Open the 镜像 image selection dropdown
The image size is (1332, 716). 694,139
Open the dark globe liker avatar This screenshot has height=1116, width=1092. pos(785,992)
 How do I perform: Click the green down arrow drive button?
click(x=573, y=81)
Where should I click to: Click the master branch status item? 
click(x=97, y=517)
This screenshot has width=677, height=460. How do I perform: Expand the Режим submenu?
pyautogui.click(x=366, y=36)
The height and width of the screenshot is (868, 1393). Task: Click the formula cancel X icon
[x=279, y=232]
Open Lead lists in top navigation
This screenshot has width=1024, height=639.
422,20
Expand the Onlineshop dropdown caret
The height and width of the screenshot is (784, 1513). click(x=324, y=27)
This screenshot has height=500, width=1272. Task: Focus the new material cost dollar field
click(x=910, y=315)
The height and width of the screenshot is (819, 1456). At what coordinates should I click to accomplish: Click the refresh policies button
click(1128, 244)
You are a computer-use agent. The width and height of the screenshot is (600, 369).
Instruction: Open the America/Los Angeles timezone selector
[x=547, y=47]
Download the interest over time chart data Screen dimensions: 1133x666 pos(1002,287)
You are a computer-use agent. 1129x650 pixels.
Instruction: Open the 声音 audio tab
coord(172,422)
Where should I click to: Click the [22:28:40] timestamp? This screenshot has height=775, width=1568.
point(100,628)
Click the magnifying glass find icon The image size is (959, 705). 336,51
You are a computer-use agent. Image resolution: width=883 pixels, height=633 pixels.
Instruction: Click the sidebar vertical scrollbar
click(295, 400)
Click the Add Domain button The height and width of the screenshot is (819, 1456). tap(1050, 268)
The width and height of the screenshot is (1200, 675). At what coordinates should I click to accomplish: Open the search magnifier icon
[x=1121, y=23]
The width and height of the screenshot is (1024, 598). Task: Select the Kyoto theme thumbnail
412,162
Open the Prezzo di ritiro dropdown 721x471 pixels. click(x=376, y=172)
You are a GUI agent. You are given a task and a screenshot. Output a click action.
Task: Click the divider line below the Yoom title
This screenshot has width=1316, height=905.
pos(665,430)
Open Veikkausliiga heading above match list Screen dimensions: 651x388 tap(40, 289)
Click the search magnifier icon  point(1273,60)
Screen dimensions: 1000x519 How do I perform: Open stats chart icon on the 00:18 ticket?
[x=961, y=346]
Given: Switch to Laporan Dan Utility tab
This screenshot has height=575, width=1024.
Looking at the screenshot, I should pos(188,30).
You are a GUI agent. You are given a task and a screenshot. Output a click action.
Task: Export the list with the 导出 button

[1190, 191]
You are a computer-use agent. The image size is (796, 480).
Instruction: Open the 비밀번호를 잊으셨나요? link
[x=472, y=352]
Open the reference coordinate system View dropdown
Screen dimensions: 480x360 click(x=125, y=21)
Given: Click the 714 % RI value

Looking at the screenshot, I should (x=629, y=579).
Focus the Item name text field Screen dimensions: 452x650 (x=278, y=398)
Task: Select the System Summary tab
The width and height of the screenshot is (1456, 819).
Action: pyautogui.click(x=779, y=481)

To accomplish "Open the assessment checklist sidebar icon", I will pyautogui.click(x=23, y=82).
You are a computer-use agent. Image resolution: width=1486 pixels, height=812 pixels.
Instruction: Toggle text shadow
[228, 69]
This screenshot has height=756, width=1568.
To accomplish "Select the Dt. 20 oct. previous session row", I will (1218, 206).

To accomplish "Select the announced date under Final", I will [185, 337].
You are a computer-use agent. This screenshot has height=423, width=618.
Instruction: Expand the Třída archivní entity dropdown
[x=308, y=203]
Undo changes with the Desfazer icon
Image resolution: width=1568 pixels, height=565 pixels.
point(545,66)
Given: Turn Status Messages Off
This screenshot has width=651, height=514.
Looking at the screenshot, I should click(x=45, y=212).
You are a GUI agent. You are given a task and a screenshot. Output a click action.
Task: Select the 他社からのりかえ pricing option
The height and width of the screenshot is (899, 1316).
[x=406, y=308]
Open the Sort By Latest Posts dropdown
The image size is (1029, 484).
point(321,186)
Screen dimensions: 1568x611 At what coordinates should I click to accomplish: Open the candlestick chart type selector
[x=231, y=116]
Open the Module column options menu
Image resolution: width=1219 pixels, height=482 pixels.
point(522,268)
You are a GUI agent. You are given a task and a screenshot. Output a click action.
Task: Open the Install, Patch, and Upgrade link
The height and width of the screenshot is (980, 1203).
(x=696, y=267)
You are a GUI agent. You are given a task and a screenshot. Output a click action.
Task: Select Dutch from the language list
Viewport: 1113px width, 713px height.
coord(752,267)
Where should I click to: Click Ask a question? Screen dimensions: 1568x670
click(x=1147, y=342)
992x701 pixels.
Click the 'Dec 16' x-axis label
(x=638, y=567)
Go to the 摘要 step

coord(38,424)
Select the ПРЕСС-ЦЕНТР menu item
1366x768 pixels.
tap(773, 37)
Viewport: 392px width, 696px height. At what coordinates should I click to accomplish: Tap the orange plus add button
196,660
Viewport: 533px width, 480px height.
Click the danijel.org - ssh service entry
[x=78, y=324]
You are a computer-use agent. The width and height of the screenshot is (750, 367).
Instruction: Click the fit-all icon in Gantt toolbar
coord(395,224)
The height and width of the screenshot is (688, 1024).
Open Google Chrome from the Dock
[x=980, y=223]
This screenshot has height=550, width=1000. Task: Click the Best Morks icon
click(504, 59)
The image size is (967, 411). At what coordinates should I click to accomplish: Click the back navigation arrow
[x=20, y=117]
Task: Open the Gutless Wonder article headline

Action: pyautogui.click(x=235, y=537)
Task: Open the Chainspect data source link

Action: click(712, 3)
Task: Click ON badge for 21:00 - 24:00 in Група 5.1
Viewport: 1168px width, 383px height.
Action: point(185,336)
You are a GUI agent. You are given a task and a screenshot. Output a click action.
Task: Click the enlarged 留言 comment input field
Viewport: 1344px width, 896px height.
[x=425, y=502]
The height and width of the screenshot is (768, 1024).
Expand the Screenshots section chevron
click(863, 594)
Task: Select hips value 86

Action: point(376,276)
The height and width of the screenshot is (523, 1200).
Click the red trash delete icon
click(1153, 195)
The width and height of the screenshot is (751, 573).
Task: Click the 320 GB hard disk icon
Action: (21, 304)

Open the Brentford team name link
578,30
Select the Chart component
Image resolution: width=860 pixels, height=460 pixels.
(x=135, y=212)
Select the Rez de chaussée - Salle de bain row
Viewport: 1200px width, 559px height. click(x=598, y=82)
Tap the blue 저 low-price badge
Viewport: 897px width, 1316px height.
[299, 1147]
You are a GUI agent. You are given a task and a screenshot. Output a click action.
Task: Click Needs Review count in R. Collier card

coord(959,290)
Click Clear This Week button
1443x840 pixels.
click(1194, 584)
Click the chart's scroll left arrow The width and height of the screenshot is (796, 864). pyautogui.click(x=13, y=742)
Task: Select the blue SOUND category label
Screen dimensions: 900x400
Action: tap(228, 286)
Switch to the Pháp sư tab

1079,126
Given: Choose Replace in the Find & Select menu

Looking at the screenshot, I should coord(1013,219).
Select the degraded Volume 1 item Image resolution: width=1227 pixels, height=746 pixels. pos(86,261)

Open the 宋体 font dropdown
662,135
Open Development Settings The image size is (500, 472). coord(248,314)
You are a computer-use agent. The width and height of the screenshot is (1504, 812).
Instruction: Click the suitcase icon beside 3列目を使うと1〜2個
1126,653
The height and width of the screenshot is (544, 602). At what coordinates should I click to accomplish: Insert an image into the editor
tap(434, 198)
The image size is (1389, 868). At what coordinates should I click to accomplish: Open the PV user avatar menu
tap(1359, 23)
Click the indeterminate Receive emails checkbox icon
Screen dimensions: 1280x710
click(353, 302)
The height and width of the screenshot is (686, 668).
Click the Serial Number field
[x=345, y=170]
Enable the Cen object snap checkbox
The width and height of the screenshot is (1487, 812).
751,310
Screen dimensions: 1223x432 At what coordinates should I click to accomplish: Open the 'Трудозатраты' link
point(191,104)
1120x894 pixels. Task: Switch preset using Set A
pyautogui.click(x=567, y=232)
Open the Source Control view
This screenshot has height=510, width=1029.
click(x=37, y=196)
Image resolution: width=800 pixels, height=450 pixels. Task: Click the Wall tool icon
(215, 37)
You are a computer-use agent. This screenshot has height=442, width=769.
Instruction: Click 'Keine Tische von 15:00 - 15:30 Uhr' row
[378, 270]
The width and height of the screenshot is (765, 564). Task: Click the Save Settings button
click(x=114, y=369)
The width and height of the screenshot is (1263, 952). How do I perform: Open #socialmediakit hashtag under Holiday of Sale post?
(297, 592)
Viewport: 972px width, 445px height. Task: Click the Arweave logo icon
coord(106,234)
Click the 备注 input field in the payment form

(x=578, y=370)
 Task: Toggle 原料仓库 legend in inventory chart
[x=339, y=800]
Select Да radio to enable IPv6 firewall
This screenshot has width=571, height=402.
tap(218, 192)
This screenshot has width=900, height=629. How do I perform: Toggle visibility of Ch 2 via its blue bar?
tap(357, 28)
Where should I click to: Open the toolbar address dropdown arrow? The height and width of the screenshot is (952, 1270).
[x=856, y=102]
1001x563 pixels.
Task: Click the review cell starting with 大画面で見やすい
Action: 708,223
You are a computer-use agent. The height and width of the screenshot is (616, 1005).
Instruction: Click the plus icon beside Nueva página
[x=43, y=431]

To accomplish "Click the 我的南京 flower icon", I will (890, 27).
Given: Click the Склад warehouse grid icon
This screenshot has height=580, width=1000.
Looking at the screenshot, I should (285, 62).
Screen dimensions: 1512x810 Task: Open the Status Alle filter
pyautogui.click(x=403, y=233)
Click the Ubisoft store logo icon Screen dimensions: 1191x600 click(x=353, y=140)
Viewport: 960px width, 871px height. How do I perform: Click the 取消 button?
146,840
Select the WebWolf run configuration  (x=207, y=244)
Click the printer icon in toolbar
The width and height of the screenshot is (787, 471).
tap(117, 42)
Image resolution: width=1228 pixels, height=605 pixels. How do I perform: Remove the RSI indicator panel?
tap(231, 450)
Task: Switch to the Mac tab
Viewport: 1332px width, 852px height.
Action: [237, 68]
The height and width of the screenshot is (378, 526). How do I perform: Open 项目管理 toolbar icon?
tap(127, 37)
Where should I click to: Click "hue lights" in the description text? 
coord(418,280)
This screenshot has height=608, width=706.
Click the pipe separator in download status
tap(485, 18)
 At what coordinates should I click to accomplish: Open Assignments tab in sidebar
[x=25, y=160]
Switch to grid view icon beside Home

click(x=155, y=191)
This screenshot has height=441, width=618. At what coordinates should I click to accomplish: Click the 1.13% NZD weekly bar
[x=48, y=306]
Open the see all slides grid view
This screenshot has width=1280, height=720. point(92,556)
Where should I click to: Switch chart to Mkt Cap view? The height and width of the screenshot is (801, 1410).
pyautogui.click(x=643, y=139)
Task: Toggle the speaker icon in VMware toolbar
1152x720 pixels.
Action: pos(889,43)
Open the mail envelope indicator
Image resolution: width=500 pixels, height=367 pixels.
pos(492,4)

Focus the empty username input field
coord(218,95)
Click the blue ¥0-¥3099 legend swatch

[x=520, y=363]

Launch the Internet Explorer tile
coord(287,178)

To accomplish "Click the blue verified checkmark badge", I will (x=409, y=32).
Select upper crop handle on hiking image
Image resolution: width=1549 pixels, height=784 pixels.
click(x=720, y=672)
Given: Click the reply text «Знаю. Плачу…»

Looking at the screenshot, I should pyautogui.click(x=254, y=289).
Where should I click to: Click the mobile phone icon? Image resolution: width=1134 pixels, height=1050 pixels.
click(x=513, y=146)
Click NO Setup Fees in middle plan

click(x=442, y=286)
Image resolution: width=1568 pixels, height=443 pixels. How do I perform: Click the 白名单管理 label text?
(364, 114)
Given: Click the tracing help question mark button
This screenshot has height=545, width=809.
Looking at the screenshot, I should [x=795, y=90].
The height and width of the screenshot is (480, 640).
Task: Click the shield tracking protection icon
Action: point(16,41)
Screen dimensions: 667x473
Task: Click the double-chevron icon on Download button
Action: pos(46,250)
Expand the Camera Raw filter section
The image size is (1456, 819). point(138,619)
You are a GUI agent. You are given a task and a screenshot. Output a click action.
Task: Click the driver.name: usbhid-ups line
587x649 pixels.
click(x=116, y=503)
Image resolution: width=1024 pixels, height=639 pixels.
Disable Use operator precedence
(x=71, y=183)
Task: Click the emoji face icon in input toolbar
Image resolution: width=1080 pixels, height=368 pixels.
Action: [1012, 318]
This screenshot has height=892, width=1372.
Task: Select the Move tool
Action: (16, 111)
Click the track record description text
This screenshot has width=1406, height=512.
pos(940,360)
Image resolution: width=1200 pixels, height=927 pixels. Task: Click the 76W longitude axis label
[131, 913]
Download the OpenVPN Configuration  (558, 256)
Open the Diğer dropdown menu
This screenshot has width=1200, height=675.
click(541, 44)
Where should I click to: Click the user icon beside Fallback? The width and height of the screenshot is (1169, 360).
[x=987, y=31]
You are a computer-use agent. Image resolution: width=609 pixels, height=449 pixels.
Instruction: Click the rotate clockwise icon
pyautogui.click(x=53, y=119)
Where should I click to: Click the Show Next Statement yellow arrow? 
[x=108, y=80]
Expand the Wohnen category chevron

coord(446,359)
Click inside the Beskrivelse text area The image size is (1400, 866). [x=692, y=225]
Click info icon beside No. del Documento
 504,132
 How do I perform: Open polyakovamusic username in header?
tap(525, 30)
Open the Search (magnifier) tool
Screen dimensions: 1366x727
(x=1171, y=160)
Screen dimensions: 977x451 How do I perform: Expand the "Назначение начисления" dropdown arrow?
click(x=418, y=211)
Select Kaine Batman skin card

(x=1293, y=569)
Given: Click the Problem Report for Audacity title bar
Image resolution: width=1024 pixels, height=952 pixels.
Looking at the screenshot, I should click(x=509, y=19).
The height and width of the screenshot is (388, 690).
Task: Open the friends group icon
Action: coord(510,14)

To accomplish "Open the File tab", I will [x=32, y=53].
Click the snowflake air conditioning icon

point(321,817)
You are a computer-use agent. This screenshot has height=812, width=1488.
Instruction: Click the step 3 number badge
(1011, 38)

WHAT YOU HAVE TO DO: Put the data above into a numbered list, starting at the first line and ending at the line that contains "[x=547, y=47]", both included. Leave out any blank lines.

WRITTEN SOLUTION:
1. Open the 镜像 image selection dropdown
2. The image size is (1332, 716). 694,139
3. Open the dark globe liker avatar This screenshot has height=1116, width=1092. pos(785,992)
4.  How do I perform: Click the green down arrow drive button?
5. click(x=573, y=81)
6. Where should I click to: Click the master branch status item? 
7. click(x=97, y=517)
8. This screenshot has width=677, height=460. How do I perform: Expand the Режим submenu?
9. pyautogui.click(x=366, y=36)
10. The height and width of the screenshot is (868, 1393). Task: Click the formula cancel X icon
11. [x=279, y=232]
12. Open Lead lists in top navigation
13. This screenshot has width=1024, height=639.
14. 422,20
15. Expand the Onlineshop dropdown caret
16. The height and width of the screenshot is (784, 1513). click(x=324, y=27)
17. This screenshot has height=500, width=1272. Task: Focus the new material cost dollar field
18. click(x=910, y=315)
19. The height and width of the screenshot is (819, 1456). At what coordinates should I click to accomplish: Click the refresh policies button
20. click(1128, 244)
21. You are a computer-use agent. The width and height of the screenshot is (600, 369).
22. Instruction: Open the America/Los Angeles timezone selector
23. [x=547, y=47]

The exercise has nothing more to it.